A popular author and speaker about the future of IT, Charles Araujo talks about what it means to be a digital leader, the IT organization of tomorrow, and how to enable transformation in an organization.
CIO Insight: What do digital leaders do that non-digital leaders don't do?
More than anything, I think that the difference between say a traditional leader and a digital leader is a mindset. A digital leader doesn't need to have anyone reporting to them to get big things done. They aren't waiting around for someone to give them orders. They are actively exploring how technology can be used to change anything and everything—even it was just changed yesterday—if it will create a competitive value for the organization. They have no romantic notions of how "things have always been done." They are simply unrelenting in their quest to find opportunities and then build ad-hoc teams to seize on them as quickly as possible.
CIO Insight: How can CIOs and IT leaders best enable transformation in their organization? What are the things that should be top of mind for them?

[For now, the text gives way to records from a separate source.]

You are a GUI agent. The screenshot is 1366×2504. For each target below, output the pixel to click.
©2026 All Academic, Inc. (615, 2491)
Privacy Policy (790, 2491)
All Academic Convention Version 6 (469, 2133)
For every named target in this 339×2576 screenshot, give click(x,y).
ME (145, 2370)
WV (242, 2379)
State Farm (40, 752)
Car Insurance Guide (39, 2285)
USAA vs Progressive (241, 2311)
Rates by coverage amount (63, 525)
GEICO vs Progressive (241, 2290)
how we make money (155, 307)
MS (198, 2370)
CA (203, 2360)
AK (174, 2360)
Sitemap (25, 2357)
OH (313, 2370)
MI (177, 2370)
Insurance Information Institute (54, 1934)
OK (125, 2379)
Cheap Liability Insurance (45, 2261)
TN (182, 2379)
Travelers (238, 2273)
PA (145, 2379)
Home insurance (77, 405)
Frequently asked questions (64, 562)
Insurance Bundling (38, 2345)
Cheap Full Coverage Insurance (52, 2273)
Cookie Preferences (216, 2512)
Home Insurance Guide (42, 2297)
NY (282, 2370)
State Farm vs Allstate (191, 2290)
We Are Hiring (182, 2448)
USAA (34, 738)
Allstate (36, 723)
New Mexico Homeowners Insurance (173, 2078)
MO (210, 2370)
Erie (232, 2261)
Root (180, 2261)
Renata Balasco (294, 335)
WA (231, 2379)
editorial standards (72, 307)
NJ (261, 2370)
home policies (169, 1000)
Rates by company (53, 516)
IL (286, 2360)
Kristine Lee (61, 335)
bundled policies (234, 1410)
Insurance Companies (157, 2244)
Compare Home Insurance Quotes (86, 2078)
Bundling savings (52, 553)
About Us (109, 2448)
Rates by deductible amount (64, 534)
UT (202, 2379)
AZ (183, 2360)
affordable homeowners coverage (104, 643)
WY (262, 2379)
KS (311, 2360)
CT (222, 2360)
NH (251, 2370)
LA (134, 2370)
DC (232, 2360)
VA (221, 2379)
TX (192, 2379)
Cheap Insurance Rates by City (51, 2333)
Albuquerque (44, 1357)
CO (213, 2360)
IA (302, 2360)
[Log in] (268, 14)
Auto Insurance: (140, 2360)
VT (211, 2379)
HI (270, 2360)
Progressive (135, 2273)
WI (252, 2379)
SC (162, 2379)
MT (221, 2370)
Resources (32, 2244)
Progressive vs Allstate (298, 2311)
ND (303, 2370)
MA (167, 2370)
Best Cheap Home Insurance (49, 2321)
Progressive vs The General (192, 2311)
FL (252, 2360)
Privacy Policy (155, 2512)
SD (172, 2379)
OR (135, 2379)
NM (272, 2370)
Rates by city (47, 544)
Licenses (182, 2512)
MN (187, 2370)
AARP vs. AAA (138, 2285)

Well, the first thing is that they have to really understand what that means. I think that transformation has become such a buzz word that it's at risk of not meaning anything. Doing a technology refresh is not a transformation. Transformation is about fundamentally moving your organization rapidly into this future. It means challenging all of your current operating models and paradigms and examining everything you do through this lens of differentiating value.
But assuming that an IT leader is present and ready to move forward, the next thing that he or she has to realize is just what this means to their teams. It means that everything is going to change—and that has the potential to scare the dickens out of folks. So they need to treat it with the gravity that it deserves and rather than treat it as a "project" to treat it as a unifying call to action. It should be the equivalent of John F. Kennedy's call to put a man on the moon within the next decade. IT leaders need to inspiring their teams to rise to the challenge and to step boldly into the future. There's going to be a lot of heavy lifting to do and a lot of fear to overcome. It will only happen with passion and inspiration. So that's the beginning.
Next, they need to realize that their teams are almost certainly ill-equipped for this journey. They are going to need to pay some serious attention to the leadership, innovation, collaboration and business skills of their teams—the skills that I describe in The Quantum Age of IT. These skills become the building blocks of a transformation. Also, IT leaders need to be focused on developing leaders at every level of the organization.
Finally, they need to take a structured and programmatic approach to a transformation. They will need to invest in the process of transformation. You cannot just talk about transformation and will it into existence. Any type of significant organizational change only happens over long periods of time, especially in large organizations. So IT leaders need to put a structure in place to have a clear vision of what they intent to transform into and then create a mechanism to keep the entire organization marching in that direction. They need to build bridges, break down the silos, create deep impassioned engagement and continually refocus as their transformational effort evolves.
It's a lot of work, but it's the only path to continued relevance.
CIO Insight: What were some of the professional hurdles early in your career? How did you overcome them?
I guess you could say that I began my IT career in high school. I wanted a car, but I didn't want to work at a fast-food restaurant, so I wrote an order management system in COBOL and sold it to a local manufacturing firm. I've always had a love and fascination for technology. And for the longest time, I thought that was what it was all about. I remember getting so frustrated when talking to someone and they just couldn't see how cool some technology was—it was like they were stuck in the past.
This became a major problem for me. At some point, though, something changed. Maybe it was having kids at a young age that made me see things differently—you grow up quick that way—but whatever it was, I suddenly started to see that the real role of technology was to serve humanity. That might sound a little new age, but it wasn't anything that far out there. I just started caring a lot more about people than the technology, both in terms of my "customers" who were using the technology and in how I managed my teams. I found that when I focused on those two sets of people, ironically enough, the technology worked better. I wish I could say that there was this one sentient moment, but it happened gradually. Then one day I woke up and found that I couldn't really call myself a technologist anymore. I still loved technology and I was still technical, but technology was no longer my focus. The problem was that kind of left me without a home! So I had to begin to forge my own path.
CIO Insight: What are some leadership lessons you've learned in your IT career?
The single greatest leadership lesson of my career is that leadership is about people. It's not about getting something done or even getting somewhere. I can get something done or go somewhere by myself. Leadership is about getting a group of people to go somewhere with you—someplace that neither you nor they can reach on their own. It's about bringing together a group of people around a shared vision of some brighter future and helping each of them fulfill their role in getting the team to this place. I think that's what makes great leadership so difficult—it requires that you put your focus on everyone and everything else other than yourself. Leadership is rarely this hard-charging thing you see in the movies, where the leader charges forward without regard for anyone or anything. Much more often, it's about having this inspiring vision of the future and then being willing to give it away, allowing it to become bigger than you. It's about allowing others to make it their own and then your job becomes to help them both achieve it for themselves and to help them give it away themselves.
It is really about humility and seeing yourself as a servant to the vision and to the people pursuing it. And that's hard for a lot of people to understand and accept.